Room 38

 

38.1
The film star Audrey Hepburn once exclaimed: ‘I believe in pink’. Pink – especially bright pink – is a colour of extremes, evoking a wide range of associations: from girly to punk, from feminine to masculine, from innocent to erotic. 

The idea of pink as a colour for girls dates back only to the 1930s. In the eighteenth century, pink was still a neutral, unisex colour. At that time, wearing pink had nothing to do with gender, but was seen as a sign of elegance.

The Nazis used to identify gay men in the concentration camps with a pink triangle. The pink triangle was later adopted as the symbol of the gay liberation movement.

Today, pink is once again becoming  gender neutral. Since 2012 there has been talk of ‘Millennial Pink’, which is defined as androgynous.



38.2
‘Shocking pink’ was made famous in the late 1930s by the fashion designer Elsa Schiaparelli, who made it her signature colour.

In the original version of Schiaparelli’s biography Shocking Life (1954), she wrote that her – mostly white –

fashion clientele was initially resistant to ‘shocking pink’ because it was seen as a colour mostly worn by African Americans. This comment was censored in the American edition.
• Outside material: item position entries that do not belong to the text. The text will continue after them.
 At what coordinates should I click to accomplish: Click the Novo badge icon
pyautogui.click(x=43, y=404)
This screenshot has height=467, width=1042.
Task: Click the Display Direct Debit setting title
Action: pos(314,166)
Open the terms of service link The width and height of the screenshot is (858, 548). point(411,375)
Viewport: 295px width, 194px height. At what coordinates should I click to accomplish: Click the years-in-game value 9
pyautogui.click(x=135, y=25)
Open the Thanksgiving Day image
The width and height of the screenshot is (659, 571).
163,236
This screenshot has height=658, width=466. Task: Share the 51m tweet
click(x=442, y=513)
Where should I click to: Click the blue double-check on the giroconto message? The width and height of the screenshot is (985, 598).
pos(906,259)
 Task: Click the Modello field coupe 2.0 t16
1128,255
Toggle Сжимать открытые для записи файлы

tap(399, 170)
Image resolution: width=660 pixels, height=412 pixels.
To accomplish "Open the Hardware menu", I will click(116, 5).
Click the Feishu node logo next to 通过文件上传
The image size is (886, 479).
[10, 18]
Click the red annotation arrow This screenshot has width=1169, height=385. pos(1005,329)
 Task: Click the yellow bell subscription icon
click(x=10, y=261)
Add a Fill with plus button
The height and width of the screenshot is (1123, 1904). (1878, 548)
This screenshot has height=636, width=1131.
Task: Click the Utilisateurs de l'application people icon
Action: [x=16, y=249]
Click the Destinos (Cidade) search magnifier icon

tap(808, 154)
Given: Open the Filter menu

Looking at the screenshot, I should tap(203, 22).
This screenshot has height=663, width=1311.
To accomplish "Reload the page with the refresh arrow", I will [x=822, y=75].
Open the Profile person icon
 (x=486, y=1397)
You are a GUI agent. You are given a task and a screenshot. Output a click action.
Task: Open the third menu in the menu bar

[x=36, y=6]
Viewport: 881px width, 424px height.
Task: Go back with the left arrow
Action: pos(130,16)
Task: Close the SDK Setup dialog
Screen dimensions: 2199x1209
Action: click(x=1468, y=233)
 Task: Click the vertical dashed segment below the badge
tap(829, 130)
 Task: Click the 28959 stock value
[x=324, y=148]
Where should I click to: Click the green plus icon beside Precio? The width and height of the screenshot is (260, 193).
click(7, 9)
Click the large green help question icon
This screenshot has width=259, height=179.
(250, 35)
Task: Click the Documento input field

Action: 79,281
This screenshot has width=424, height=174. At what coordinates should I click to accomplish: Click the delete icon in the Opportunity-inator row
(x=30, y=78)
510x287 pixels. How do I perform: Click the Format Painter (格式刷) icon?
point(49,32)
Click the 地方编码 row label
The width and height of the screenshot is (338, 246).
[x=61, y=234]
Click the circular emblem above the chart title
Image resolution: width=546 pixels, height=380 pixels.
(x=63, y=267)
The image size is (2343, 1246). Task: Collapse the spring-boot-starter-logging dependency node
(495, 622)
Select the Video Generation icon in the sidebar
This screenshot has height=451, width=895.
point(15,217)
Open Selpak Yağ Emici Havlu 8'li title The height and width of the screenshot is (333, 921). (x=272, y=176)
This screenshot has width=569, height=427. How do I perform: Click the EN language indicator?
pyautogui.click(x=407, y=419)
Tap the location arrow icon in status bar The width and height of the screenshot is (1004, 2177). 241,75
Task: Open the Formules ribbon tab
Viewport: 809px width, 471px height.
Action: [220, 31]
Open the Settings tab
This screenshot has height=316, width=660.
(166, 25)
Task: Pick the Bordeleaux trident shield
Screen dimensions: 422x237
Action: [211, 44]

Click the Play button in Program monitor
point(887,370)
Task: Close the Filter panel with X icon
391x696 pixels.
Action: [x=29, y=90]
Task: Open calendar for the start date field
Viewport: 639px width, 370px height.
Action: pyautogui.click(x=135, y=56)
Was bright pink really widely worn by African Americans? The fashion designer Dapper Dan describes bright pink as a popular colour among black men in New York: ‘In the 1970s all the alpha guys in Harlem wanted a pink leather coat with a black Persian lamb collar. That coat was Gucci before Gucci. The closer you move to the millennial generation, the pinker it gets.’